## Passage provided
+--

Giving Up Idealized Self
I am writing in response to the November 3 president’s column by Anita Everett, M.D., titled “Staring Into the Sun.” I strongly agree that dealing with mortality is a central issue in our lives and in the work we do. In the words of Martin Cooperman: “All psychopathology is loss, all psychotherapy is mourning.” However, mortality is not the only loss that we grieve.
In my relationship with my parents, I went through two distinct grief processes. The first was in my 30s when I was working in my own psychotherapy. In the first stage, I had to give up the people who I wanted my parents to be so that I could have an adult relationship with the people who they really were. I have come to know this as the loss of the idealized other.
The second stage was dealing with their physical deaths. Like Dr. Everett’s mother, their terminal illnesses gave me warning of their impending deaths. I used this time to compose their eulogies and share these thoughts with each in person. Despite the sad context, these were wonderful conversations that eased my acceptance of their deaths when those times came.

+--

## Available data
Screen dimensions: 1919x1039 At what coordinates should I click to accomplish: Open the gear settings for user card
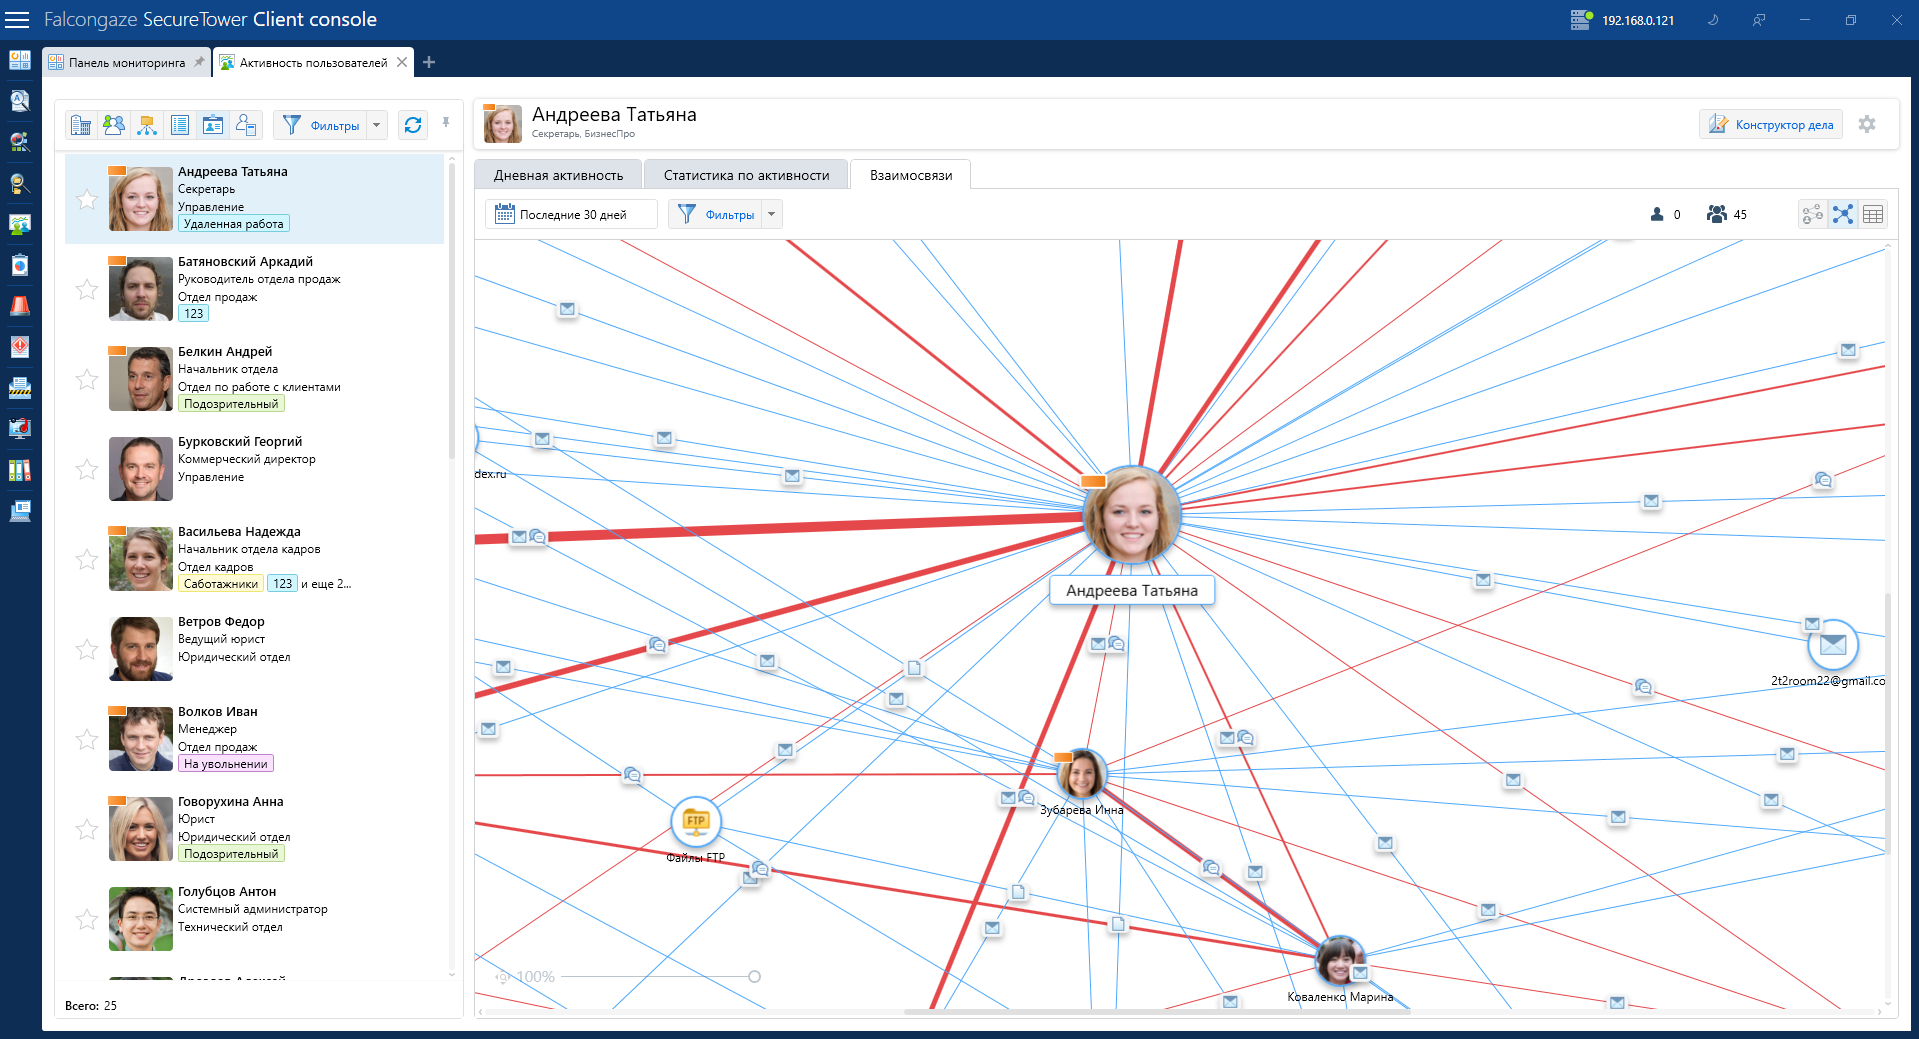pyautogui.click(x=1867, y=124)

+--

## Assignment 1
In the letter about giving up the idealized self, how did the writer use the warning given by the parents' terminal illnesses?
## Assignment 2
Write what comes next in the letter about giving up the idealized self, picking up after its last sentence.

## Your response 1
The writer composed their eulogies and shared these thoughts with each of them in person.

## Your response 2
In working with many patients, as they grieve the loss of loved ones, we usually spend more time grieving the idealized other than we do grieving the actual person. As we help our patients to accept themselves as they are, this self-acceptance allows our patients to accept others as they are, which enriches these relationships while all parties are alive. The more successfully that we have worked on our own grieving processes, the more available we are to help our patients work through theirs.